## [Instructions]
• A. Decide whether each statement agrees with the ADC lawsuit notice below, answering yes or no and quoting the deciding words: (i) the class action was filed in the United States District Court for the District of Minnesota; (ii) ADC said it might cut as many as 5,000 jobs; (iii) the earnings guidance that ADC lowered had been issued about two months earlier.
• B. According to the ADC lawsuit notice below, what did the defendants acknowledge on March 28, 2001 that ADC would do? List every action.
::: Source extract :::
ADC TELECOMMUNICATIONS: Schatz & Nobel Lodges Securities Lawsuit in MN
----------------------------------------------------------------------
Schatz & Nobel PC initiated a securities class action in the United
States District Court for the District of Minnesota on behalf of all
persons who purchased the common stock of ADC Telecommunications, Inc.
(Nasdaq: ADCT) from November 28, 2000 through March 28, 2001,
inclusive.  Also included are all those who acquired ADC's shares
through its acquisition of Commtech Corporation.

The complaint alleges that ADC, a broadband Company that offers value-
added solutions of network equipment, software and systems integration
services, and certain of its officers and directors issued materially
false and misleading statements concerning ADC's earnings and financial
condition.  Specifically, defendants represented that ADC would
continue to achieve significant growth and that ADC would remain
largely unaffected by a widespread downturn in the telecommunications
industry.

On March 28, 2001, defendants acknowledged that ADC would lower its
fiscal 2001 earnings guidance, which defendants had issued only four
weeks earlier, cut as many as 4,000 jobs and close some facilities, in
the face of canceled orders and declining revenues caused by reductions
in spending on equipment by telecommunications providers.  On this
news, the Company's stock plummeted to $8.21 per share, a decline of
68% from the class period high of $26.43 per share.
::: Recorded information :::
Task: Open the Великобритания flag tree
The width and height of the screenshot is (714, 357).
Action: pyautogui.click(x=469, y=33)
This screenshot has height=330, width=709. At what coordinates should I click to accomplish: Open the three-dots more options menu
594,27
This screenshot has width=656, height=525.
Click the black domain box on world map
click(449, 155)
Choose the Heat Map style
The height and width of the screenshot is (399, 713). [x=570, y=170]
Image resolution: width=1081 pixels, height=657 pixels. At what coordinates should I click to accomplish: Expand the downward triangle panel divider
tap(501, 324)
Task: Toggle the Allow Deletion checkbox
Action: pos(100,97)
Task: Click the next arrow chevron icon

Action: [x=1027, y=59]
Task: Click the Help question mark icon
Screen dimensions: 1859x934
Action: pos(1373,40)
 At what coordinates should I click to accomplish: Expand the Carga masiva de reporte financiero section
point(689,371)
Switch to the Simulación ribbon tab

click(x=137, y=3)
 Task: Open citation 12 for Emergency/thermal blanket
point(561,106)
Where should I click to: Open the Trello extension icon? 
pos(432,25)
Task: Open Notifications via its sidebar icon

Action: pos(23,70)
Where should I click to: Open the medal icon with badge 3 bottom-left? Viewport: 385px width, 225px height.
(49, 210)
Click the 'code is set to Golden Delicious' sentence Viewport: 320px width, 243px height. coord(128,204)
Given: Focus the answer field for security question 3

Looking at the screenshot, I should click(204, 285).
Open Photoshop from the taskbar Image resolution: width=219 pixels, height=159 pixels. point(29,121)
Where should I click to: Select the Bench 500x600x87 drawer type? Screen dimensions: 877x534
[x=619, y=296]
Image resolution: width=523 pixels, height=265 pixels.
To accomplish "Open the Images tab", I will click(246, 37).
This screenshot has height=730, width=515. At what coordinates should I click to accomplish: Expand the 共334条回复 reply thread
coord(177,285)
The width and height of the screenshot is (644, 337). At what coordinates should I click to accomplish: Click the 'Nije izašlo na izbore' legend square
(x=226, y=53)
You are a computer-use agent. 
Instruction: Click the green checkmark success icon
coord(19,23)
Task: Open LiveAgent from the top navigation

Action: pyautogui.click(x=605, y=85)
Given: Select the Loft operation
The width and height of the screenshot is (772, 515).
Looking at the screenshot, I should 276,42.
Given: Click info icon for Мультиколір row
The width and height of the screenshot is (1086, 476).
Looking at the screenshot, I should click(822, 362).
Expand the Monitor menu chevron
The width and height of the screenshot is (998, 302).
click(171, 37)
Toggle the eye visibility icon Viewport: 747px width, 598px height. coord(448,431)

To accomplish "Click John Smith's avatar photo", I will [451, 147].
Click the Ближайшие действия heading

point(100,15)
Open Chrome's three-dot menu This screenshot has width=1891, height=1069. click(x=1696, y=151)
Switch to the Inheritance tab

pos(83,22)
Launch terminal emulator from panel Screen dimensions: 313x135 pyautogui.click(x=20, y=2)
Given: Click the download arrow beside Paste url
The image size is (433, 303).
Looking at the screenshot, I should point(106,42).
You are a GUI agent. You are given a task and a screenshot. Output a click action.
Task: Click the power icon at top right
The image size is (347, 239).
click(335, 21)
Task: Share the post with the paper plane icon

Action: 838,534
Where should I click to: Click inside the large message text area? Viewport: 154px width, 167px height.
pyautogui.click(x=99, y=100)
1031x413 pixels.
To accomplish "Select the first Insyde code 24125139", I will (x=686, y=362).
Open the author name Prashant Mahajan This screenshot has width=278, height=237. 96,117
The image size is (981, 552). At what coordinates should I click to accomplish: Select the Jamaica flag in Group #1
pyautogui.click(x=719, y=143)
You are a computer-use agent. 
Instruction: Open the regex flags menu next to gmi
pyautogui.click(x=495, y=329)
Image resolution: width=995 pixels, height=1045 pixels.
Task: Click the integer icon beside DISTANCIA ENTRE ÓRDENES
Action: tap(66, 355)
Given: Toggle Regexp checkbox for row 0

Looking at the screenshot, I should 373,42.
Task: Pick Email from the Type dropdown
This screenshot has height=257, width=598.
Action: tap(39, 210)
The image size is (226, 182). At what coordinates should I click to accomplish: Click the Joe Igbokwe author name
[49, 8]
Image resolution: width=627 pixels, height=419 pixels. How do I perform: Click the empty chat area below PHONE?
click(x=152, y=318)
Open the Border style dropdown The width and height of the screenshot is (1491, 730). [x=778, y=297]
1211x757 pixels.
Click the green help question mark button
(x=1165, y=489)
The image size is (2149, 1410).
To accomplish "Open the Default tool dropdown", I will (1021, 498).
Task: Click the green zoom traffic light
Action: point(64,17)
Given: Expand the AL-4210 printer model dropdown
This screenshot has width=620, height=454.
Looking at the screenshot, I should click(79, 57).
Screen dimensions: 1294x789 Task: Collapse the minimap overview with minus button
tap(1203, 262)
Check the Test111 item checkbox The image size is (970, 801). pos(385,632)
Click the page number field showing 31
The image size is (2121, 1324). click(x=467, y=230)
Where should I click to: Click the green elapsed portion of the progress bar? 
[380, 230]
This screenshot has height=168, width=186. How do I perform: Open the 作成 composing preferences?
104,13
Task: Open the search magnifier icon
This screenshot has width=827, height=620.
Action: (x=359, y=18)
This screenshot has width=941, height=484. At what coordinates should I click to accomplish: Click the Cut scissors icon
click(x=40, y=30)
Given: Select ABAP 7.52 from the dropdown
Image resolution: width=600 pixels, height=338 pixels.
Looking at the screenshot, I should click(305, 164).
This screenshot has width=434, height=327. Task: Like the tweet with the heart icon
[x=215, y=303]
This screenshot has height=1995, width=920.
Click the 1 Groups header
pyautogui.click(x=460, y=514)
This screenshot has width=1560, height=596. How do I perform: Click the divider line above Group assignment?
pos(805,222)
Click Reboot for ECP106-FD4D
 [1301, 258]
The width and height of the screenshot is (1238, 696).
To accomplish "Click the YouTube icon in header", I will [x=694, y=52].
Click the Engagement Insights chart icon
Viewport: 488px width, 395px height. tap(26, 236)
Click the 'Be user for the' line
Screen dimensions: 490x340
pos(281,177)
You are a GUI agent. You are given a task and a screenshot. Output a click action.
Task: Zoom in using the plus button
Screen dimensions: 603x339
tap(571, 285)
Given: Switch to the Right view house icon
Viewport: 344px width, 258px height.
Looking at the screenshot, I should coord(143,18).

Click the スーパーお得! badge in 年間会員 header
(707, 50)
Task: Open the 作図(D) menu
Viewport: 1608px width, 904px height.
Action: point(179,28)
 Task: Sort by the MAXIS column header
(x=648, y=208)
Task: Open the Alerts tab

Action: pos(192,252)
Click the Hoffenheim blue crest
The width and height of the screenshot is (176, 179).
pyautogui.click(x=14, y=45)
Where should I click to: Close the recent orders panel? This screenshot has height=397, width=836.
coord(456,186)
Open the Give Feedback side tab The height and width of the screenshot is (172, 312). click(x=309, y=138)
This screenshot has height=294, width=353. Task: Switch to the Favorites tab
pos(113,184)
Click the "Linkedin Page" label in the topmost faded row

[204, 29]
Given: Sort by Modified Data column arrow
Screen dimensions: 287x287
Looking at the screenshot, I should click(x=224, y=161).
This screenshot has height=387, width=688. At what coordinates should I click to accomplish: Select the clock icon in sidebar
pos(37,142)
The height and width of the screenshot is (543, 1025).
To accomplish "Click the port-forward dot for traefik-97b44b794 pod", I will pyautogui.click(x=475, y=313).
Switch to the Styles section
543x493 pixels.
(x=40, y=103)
:::
## [Answers by task]
• A.
(i) Yes: "in the United States District Court for the District of Minnesota"
(ii) No: "cut as many as 4,000 jobs"
(iii) No: "which defendants had issued only four weeks earlier"

• B.
- Lower its fiscal 2001 earnings guidance
- Cut as many as 4,000 jobs
- Close some facilities